* What is needed
Report each line of the listing that carries the word "pixels".

* Excerpted records
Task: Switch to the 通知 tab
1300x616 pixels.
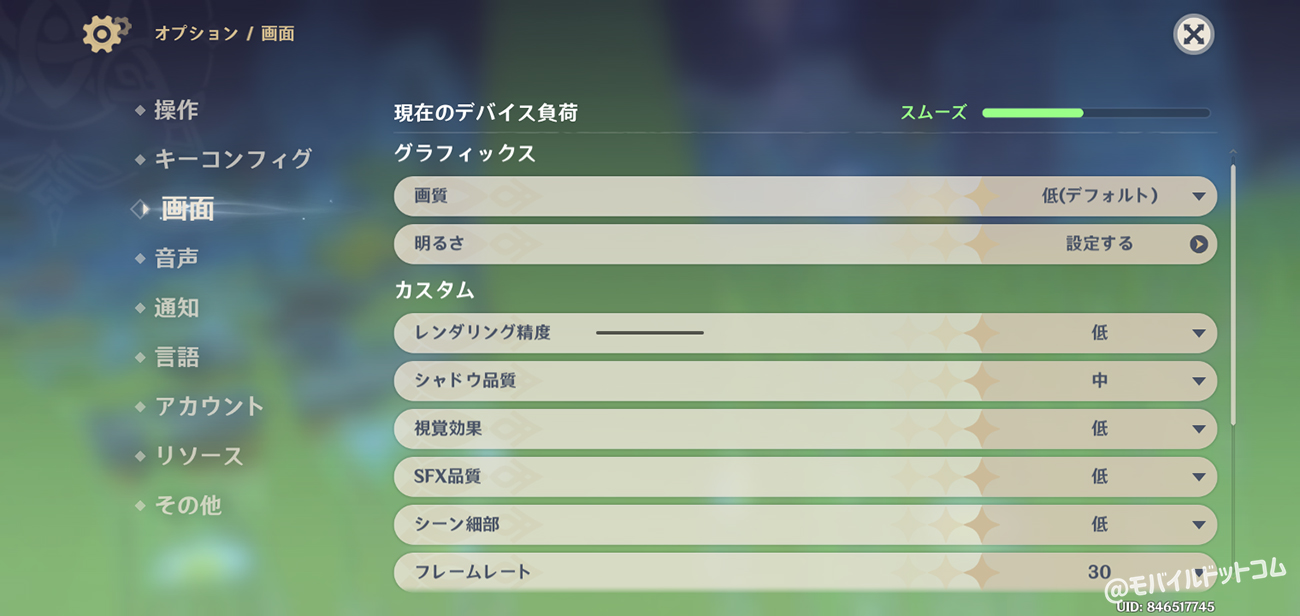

...

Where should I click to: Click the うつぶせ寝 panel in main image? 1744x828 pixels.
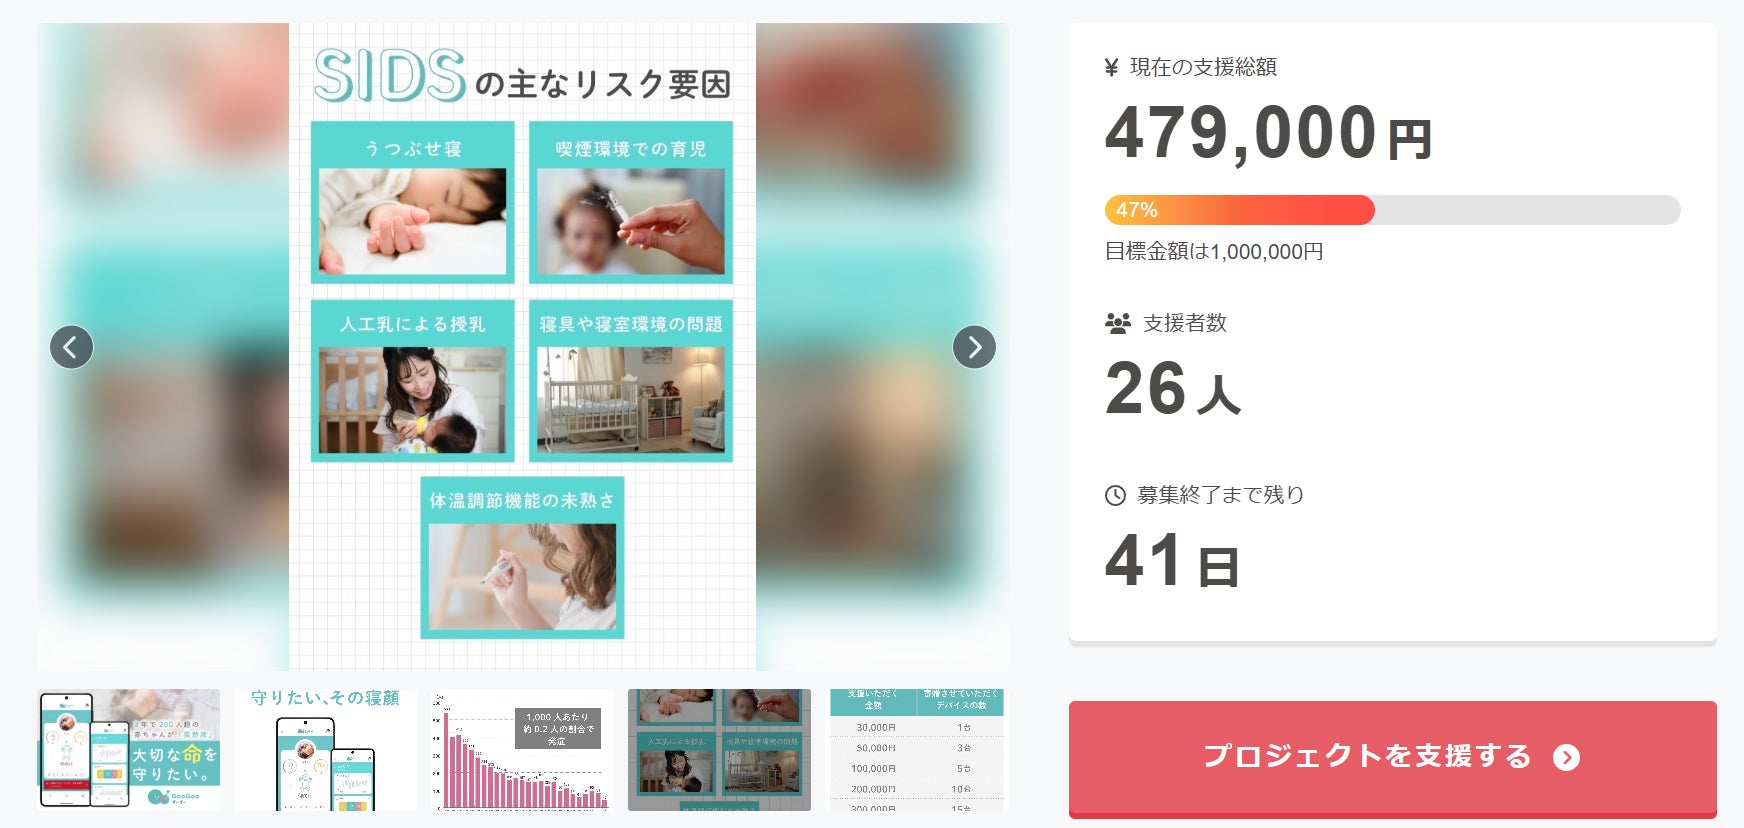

---

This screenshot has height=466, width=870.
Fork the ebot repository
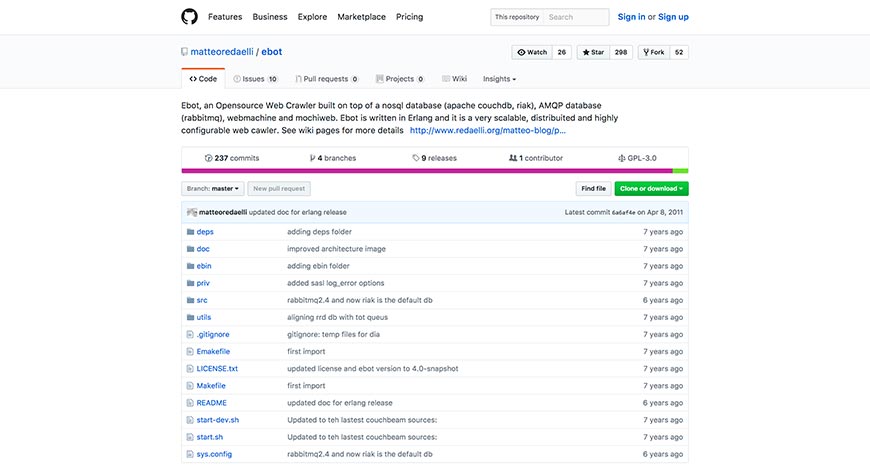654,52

* Your response
1300x616 pixels.
Where should I click to: Click the うつぶせ寝 panel in main image? 1744x828 pixels.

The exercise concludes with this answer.